= Crossover switch =

In electronics, a crossover switch or matrix switch is a switch connecting multiple inputs to multiple outputs using complex array matrices designed to switch inputs to outputs such that each output is connected to only one input, but usually inputs may be connected to multiple outputs. There are blocking and non-blocking types of cross-over switches. In a non blocking switch, the switch allows arbitrary interconnections and disconnections to each output at all times whereas a blocking switch new connections can be constrained by other connections.

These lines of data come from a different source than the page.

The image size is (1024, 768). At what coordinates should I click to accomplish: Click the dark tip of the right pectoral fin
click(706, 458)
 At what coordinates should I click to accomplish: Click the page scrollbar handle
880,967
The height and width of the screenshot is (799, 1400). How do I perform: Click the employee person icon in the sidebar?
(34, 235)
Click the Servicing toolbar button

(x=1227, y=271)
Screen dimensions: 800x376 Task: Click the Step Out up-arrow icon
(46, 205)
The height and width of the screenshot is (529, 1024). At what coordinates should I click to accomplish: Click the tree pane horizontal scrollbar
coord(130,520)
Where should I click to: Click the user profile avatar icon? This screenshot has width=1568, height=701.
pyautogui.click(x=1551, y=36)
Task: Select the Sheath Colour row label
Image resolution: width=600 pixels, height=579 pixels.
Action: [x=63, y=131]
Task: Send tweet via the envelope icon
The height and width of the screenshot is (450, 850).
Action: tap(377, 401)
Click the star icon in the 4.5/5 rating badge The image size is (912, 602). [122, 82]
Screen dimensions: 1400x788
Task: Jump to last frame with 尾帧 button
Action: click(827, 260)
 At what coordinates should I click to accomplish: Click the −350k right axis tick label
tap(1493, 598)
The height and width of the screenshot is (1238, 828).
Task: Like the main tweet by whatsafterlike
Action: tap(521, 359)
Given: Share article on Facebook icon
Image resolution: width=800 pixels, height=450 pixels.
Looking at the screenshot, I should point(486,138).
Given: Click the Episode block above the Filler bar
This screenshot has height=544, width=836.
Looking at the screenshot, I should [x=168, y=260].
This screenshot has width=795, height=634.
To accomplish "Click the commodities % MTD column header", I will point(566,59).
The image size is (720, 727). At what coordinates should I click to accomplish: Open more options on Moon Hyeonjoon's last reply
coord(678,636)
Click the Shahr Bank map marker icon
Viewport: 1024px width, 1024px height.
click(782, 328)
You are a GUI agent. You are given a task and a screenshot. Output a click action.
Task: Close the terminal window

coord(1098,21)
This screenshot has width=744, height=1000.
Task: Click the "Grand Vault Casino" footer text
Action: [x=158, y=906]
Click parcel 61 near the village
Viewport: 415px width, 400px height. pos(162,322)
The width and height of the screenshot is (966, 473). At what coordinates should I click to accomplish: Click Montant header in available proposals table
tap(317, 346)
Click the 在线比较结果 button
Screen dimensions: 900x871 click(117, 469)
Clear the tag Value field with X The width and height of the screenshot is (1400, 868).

These switches can be microelectromechanical systems, electrical, or nonlinear optical systems, and are used in electronics and fiber optic circuits, as well as some optical computers. A banyan switch is one type of cross-over switch. Their complexity depends on the topology of the individual switches in a switch matrix (how wide it is by how many 'plies' or layers of switches it takes), to implement the desired crossover logic.

==Formula==
Typical crossover matrices follow the formula: an N×N Banyan switch uses (N/2) log N elements. Other formulas are used for differing number of cross-over layers, and scaling is possible, but becomes very large and complex with large N×N arrays. CAD and AI can be used to take the drudgery out of these designs.

==Measurement==
The switches are measured by how many stages, and how many up/down sorters and crosspoints. Switches often have buffers built in to speed up switching speeds. A typical switch may have a 2×2 and 4×4 down sorter, followed by an 8×8 up sorter, followed by a 2×2 crosspoint banyan switch network, resulting in a 3-level sorting for a 3-stage banyan network switch. The future is moving to larger arrays of inputs and outputs needed in a very small space.